When the glutes aren’t firing properly, glute maximums is the primary hip extensor, it causes the hamstrings to take over duties for glute maximums and become the primary hip extensor. This puts even more demand on the hamstrings that are already in charge of decelerating the leg and picking up slack of the inhibited core muscles. That’s a lot of stress and roles for one group of muscles to perform, not to mention not strategically efficient leading to quicker fatigue.  

Putting the Puzzle Together

To better understand hamstring strains we have to look at the big picture from the function of the hamstring in their dynamic role to the underlying factors that increase your risk of injury and re-injury. The goals in treatment should be to correct pelvic positioning, increase eccentric strength of the hamstrings, and add a core strengthening program. When proper rehabilitation exercises are performed, the annual re-injury rate for hamstring strains have been shown to drop from 70% to 7.7%. Stay tuned for our post on exercises to add to your routine to help reduce the risk of hamstring strains and re-injury. If you are interested in hearing more, contact our office today for a complementary consultation with one of our highly qualified doctors. TROSS proudly serves the Cottleville, St. Peters, St. Charles, O’fallon, and St. Louis communities.  

 

 

References

1.        Schmitt B, Tim T, McHugh M. HAMSTRING INJURY REHABILITATION AND PREVENTION OF REINJURY USING LENGTHENED STATE ECCENTRIC TRAINING: A NEW CONCEPT. International Journal of Sports Physical Therapy. 2012;7(3):333-341.

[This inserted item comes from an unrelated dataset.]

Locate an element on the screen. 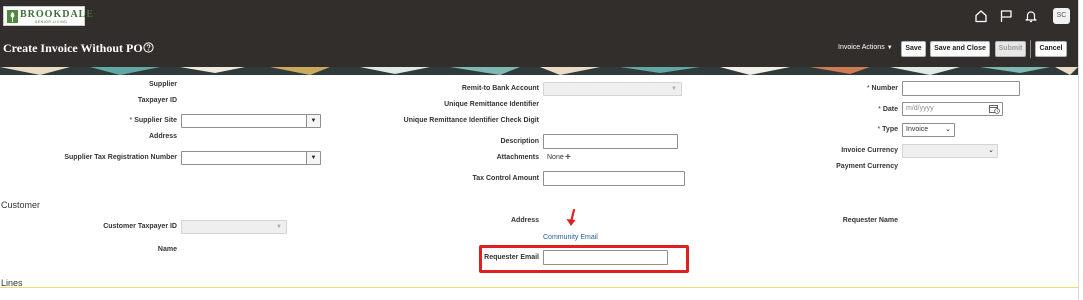 The width and height of the screenshot is (1083, 300). number-input is located at coordinates (961, 88).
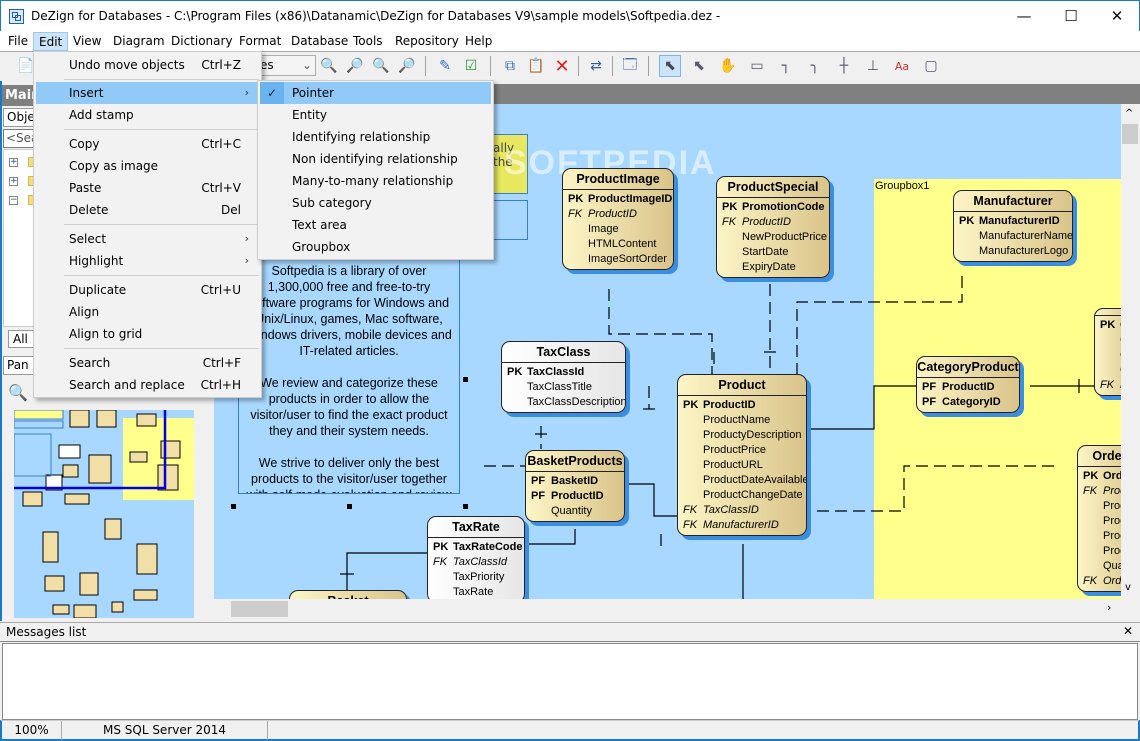  Describe the element at coordinates (1110, 356) in the screenshot. I see `entity-attribute: C` at that location.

2.        Training To Prevent Hamstring Injuries. (n.d.). Retrieved July 17, 2017, from http://movement-as-medicine.com/training-to-prevent-hamstring-injury/

3.        Lorenz D, Reiman M. THE ROLE AND IMPLEMENTATION OF ECCENTRIC TRAINING IN ATHLETIC REHABILITATION: TENDINOPATHY, HAMSTRING STRAINS, AND ACL RECONSTRUCTION. International Journal of Sports Physical Therapy. 2011;6(1):27-44.

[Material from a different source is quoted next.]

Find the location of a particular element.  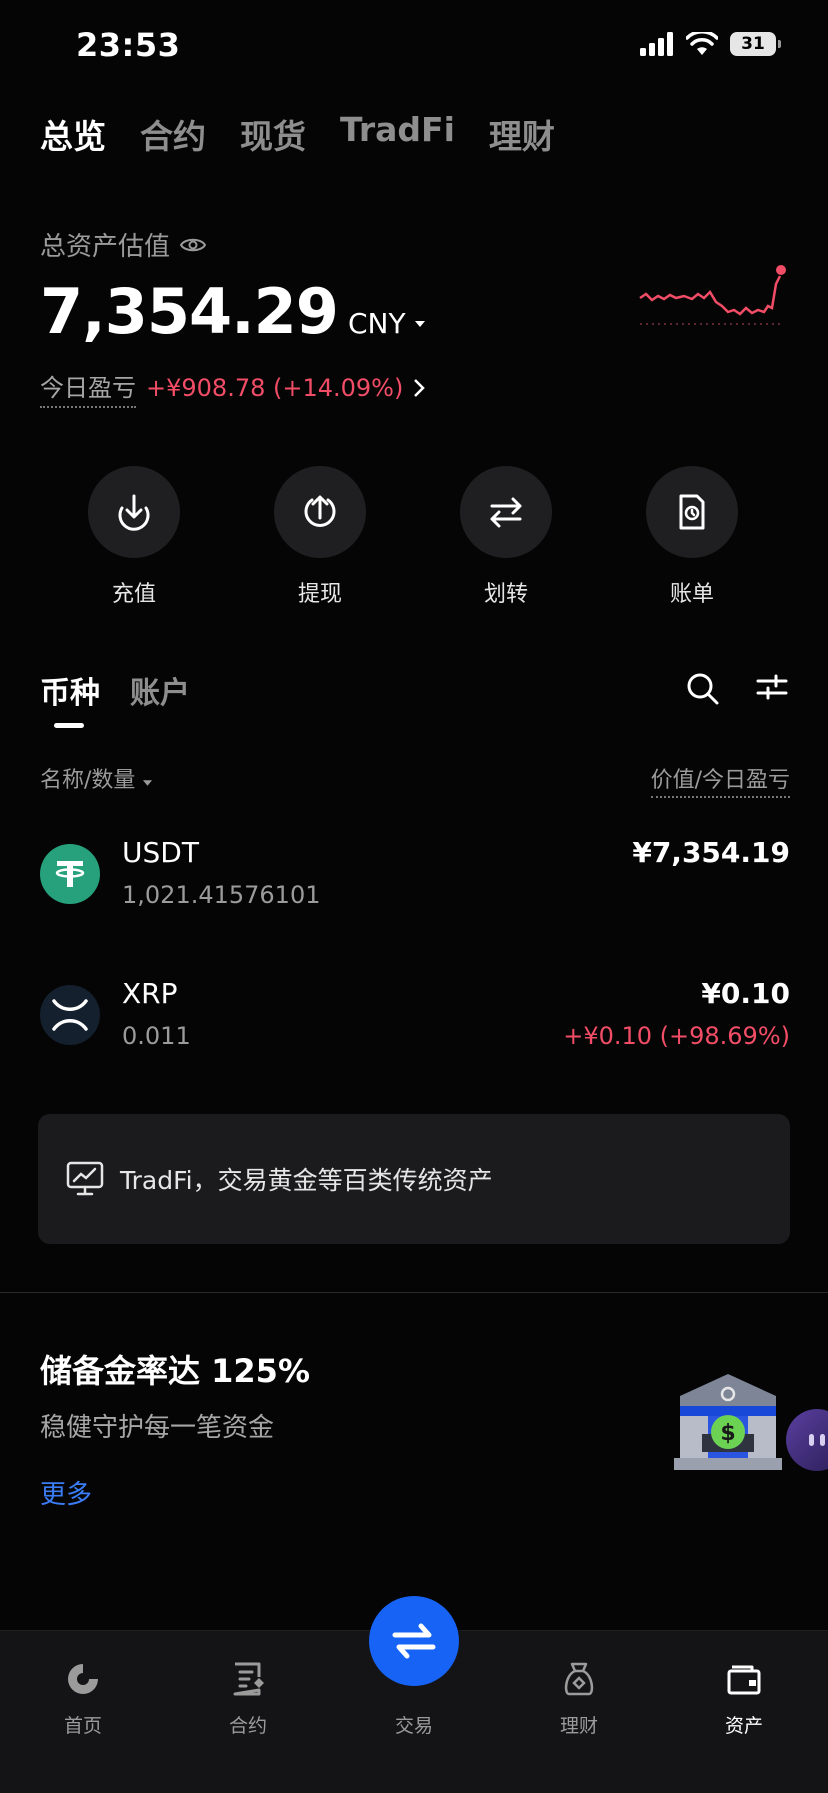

4.        Higashihara, A., Ono, T., Kubota, J., Okuwaki, T., & Fukubayashi, T. (2010). Functional differences in the activity of the hamstring muscles with increasing running speed. Journal of Sports Sciences,28(10), 1085-1092.

5.        Opar D Williams M Timmins R Hickey J Duhiq S Shield A. Eccentric Hamstring Strength and Hamstring Injury Risk in Australian Footballers. Med Sci Sports Exerc. 2015;47(4):857-865.

6.        Sherry, M. A. (2004). A Comparison of 2 Rehabilitation Programs in the Treatment of Acute Hamstring Strains. Journal of Orthopaedic and Sports Physical Therapy.